### Exercise prompt
Without pictures, return the lines from the one containing "The height and" through the last line of the data below, exactly.

### Material supplied
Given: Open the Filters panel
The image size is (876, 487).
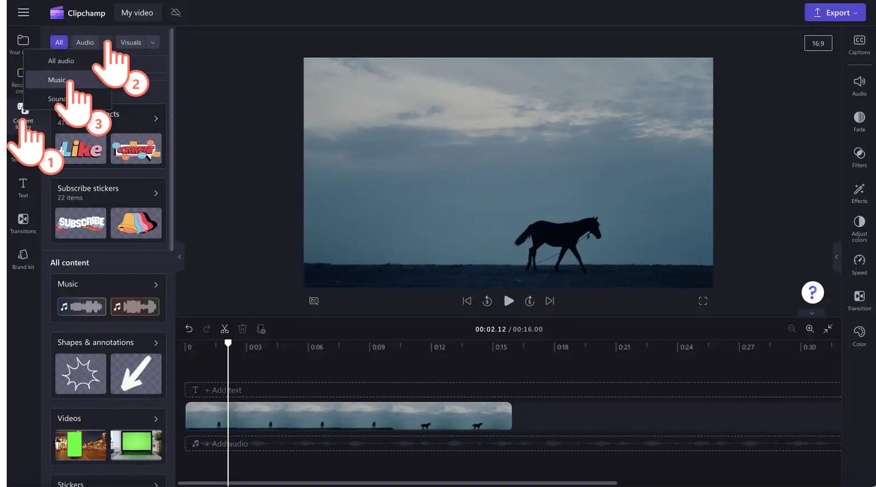Looking at the screenshot, I should pyautogui.click(x=859, y=158).
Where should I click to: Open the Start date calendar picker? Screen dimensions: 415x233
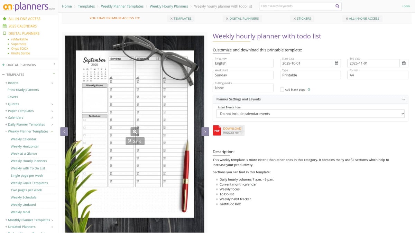click(x=336, y=63)
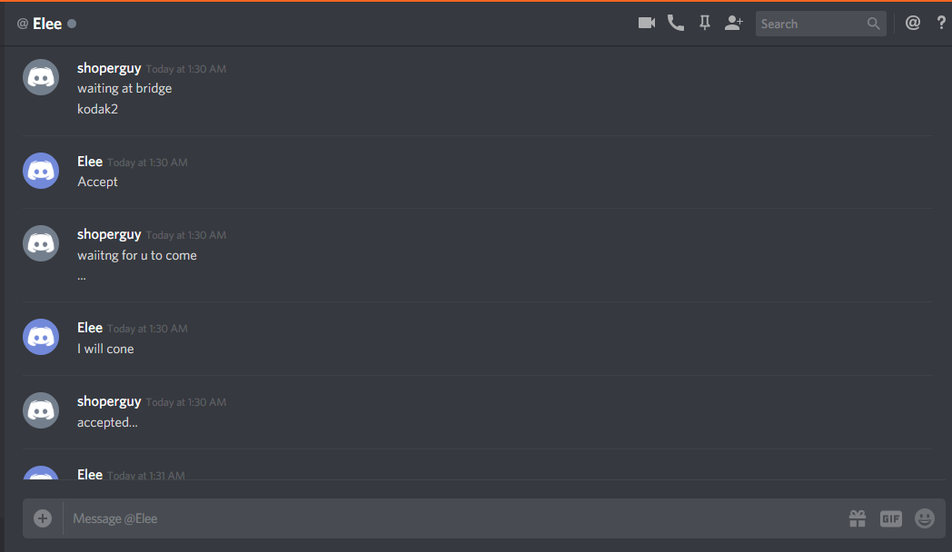Add friends to DM icon
This screenshot has width=952, height=552.
coord(733,23)
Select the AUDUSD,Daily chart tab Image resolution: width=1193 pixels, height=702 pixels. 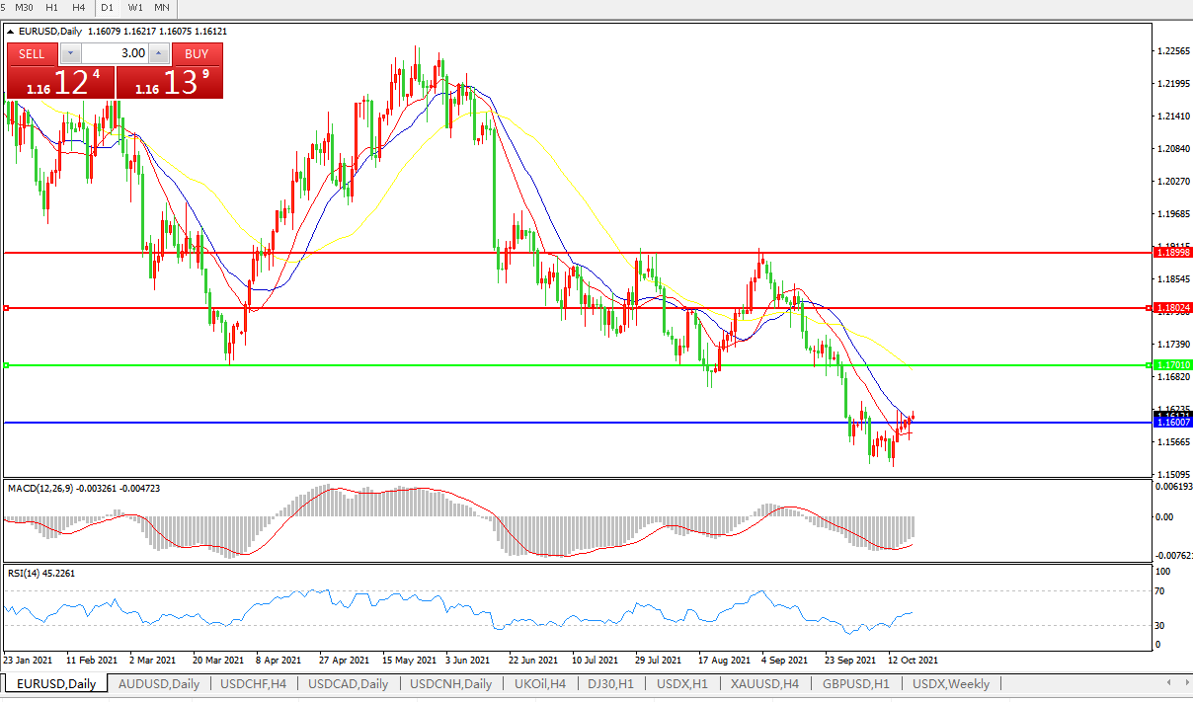158,683
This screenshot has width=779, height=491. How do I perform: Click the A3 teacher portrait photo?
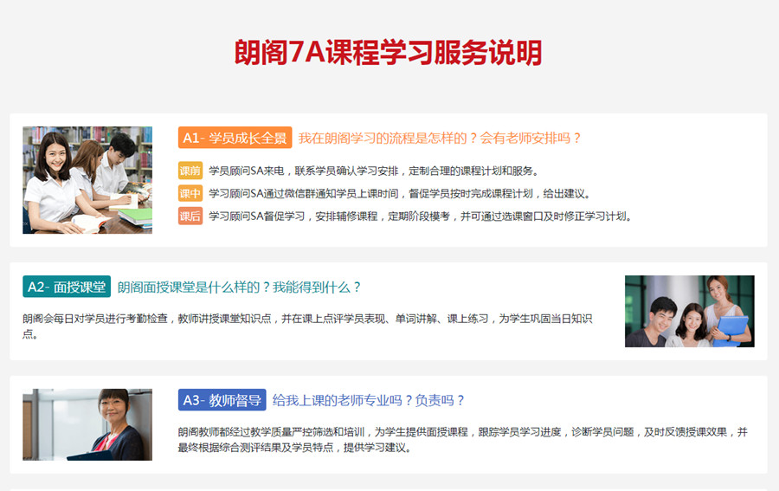pyautogui.click(x=87, y=424)
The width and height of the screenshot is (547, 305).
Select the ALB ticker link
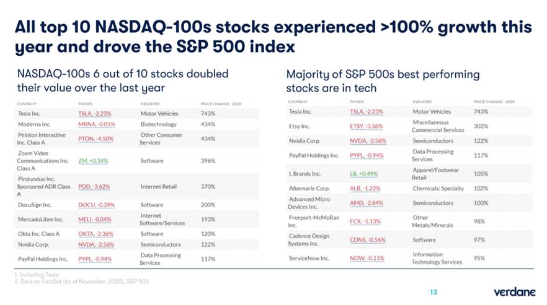[x=365, y=188]
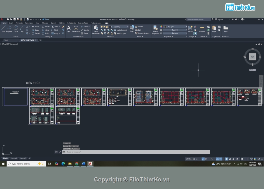
Task: Open the Layout1 tab
Action: click(14, 158)
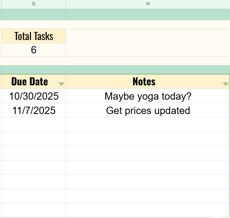
Task: Click the Total Tasks label cell
Action: pyautogui.click(x=34, y=36)
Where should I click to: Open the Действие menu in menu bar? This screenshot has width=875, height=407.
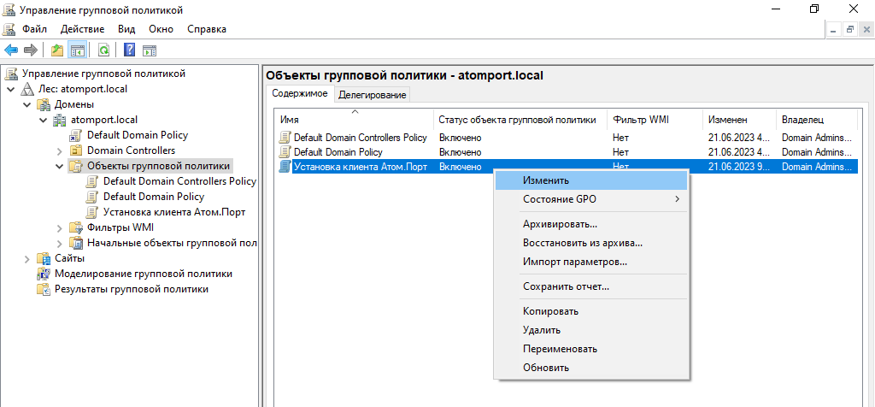(82, 29)
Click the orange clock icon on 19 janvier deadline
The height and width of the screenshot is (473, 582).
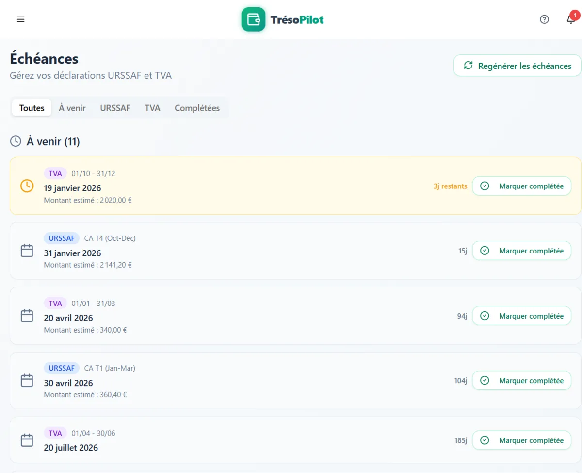point(27,186)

### Solution to this exercise
The height and width of the screenshot is (473, 582).
point(27,186)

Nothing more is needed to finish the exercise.